Now, friends, I know that you of Wisconsin would never repeal those laws even if they are at your commercial hurt, just as I am trying to get New York to adopt such laws even though it will be to the New York's commercial hurt. But if possible I want to arrange it so that we can have justice without commercial hurt, and you can only get that if you have justice enforced nationally. You won't be burdened in Wisconsin with industries not coming to the State if the same good laws are extended all over the other States. Do you see what I mean? The States all compete in a common market; and it is not justice to the employers of a State that has enforced just and proper laws to have them exposed to the competition of another State where no such laws are enforced.
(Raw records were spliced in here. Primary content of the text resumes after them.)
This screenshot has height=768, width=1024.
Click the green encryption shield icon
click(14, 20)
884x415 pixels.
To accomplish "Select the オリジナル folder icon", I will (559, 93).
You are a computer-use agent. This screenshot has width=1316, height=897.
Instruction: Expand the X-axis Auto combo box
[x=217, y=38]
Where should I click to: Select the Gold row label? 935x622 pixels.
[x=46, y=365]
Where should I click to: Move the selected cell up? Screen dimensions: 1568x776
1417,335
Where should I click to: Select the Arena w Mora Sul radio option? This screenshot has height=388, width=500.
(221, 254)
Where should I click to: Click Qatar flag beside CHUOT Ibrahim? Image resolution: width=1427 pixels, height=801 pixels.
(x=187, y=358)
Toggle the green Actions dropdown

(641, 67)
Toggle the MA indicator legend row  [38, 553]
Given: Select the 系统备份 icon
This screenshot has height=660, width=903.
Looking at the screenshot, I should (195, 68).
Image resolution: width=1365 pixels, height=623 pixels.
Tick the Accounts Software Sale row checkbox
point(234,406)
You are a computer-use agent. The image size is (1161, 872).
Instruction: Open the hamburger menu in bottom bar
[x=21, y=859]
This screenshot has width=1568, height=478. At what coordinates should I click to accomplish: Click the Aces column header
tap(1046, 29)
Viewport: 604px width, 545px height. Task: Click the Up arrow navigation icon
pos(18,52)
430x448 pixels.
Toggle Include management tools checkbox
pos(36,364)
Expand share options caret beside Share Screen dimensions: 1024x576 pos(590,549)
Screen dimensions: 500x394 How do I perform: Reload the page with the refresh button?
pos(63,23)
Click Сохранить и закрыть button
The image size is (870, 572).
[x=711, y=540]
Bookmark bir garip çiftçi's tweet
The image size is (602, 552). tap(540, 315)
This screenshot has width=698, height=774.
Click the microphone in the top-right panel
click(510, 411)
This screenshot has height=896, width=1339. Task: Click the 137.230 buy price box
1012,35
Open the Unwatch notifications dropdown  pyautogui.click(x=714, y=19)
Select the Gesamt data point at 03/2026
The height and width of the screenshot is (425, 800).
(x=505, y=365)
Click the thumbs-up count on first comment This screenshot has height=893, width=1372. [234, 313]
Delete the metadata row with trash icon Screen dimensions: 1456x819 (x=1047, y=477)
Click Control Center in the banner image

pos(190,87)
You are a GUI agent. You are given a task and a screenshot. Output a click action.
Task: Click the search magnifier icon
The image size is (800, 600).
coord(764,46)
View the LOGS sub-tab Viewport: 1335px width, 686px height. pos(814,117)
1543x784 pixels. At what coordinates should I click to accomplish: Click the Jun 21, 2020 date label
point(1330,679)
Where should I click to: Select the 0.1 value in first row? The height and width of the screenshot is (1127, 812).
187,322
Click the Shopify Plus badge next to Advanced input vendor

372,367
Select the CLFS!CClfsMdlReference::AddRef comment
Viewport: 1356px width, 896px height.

At this point, Roosevelt began to weaken. He concluded his speech by making a plea for "social and industrial justice," and then walked off stage with only minimal help. Wilson won the election. Roosevelt survived his gunshot wound and lived until 1919.

One wonders what a Republican like Roosevelt would make of a Republican like Governor Walker. Roosevelt believed in democracy and the power of government to bring about change and progress. Having graduated magna cum laude from Harvard, he continued to educate himself for the rest of his life. He loved science and had a profound understanding of nature, believing publicly, and more or less uncontroversially, in the theory of evolution. And he did more to protect the environment than any other president in American history, even if it meant standing up to timber and mining interests.

In fairness to Walker -- who did not complete college and said "I'm going to punt on that one," when asked if he believed in evolution -- Roosevelt was not forced to suck on quite so many unsavory teats in order to survive in the political arena of his day. I suspect, however, that even if he were alive today, he would probably refuse to take money from mining interests, and indeed from many sources of finance the Democrats rely on.

Theodore Roosevelt was widely known as TR. I'd be curious to hear from any modern Republicans who wish there was a candidate for them to vote for who is less Tea Party and more TR.